I would, from this analysis, then expect my diamagnet to be attracted to both poles of the electromagnet, but more so to the pole with the higher field: the S pole. That is paramagnetic behavior, and obviously this is completely wrong. What am I missing?

2. Sep 6, 2014

### Meir Achuz

A diamagnet would have its South pole closer to the South Pole of the electromagnetic. I think you may be confusing the relation between B and H. B will not simply equal mu H near the end of the object.

Last edited: Sep 6, 2014
3. Sep 7, 2014

### cf123

I understand that the diamagnet would have to have its SP closer to the SP of the electromagnet, in order to make the forces work out correctly in this example. What I do not understand is how having an induced moment in that direction would cancel the field inside the object, and not make it stronger... (The field lines from the electromagnet would run S-->N and the field lines inside the dipole would run parallel, not antiparallel to that...)

4. Sep 8, 2014

### Meir Achuz

You have to distinguish between the 3 fields, B, H, M. When you say "field lines" which field do you mean?
In a rod with no magnetic properties, B and H are the same inside and out, and M=0. I am using Gaussian units so that we can compare B and H without mu0. If the rod has negative susceptibility (mu<1), with B = mu H,
B inside the rod will be less than it was before, and H inside the rod
will be greater.
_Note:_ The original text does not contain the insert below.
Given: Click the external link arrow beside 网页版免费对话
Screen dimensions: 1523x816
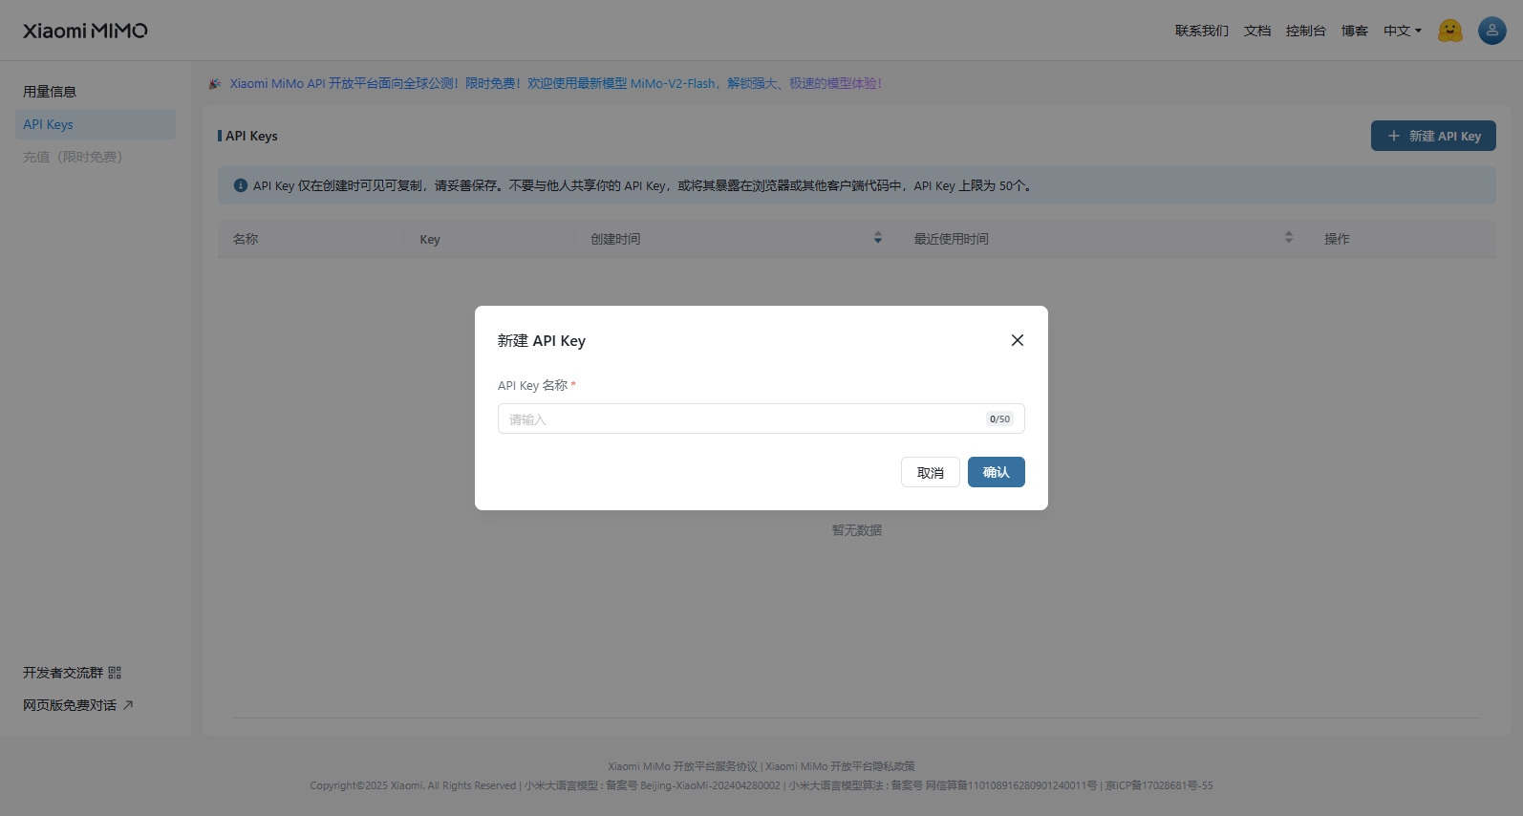Looking at the screenshot, I should click(128, 705).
Since B-H=4pi M, M will be in the opposite direction.
Outside the rod, B equals H and both are weaker than they were with no susceptibility.
If you draw a picture of the rod with zero susceptibility, and then one for negative susceptibility, putting in all three fields on each I think the situation should be clear.
The B and H fields will always be in the direction of the external magnetic field in each case. The magnetization field, M, will always be in the opposite direction.
I hope this helps.

5. Sep 8, 2014

### cf123

Alright, my understanding is this:

For a diamagnetic material, u<1 and B=uH = H+4piM.

Therefore, M must point in the opposite direction of H, whereas B and H point in the same direction.

Now, I draw a picture:

eN S----->N eS

eN=electromagnet north pole,N=diamagnet north pole, etc. That is, we place our diamagnetic dipole in between two poles of an electromagnet, with its moment opposing the field.

If, then we say that due to the shape of the electromagnet, the region near eS is higher field than the region near eN, won't this diamagnet be attracted to the high field region?

6. Sep 9, 2014

### Meir Achuz

Your picture is wrong. It should be eN N<----------------<S eS.
There is effective magnetic surface charge at each end of the diamagnetic given by ${\bf M\cdot{\hat n}}$. This puts a S Pole at the right and a N pole at the left. It is M, not B or H that determines the effective magnetic poles.

Last edited: Sep 9, 2014
7. Sep 9, 2014

### cf123

I'm sorry for asking so many questions. How are B, H, and M not all pointing the same direction in your picture? Won't the vectors point in the same direction (S to N and eS to eN) in your picture?

8. Sep 9, 2014

### Meir Achuz

B and H are to the right, but M is to the left in that picture.
This makes B<H in the diamagnet.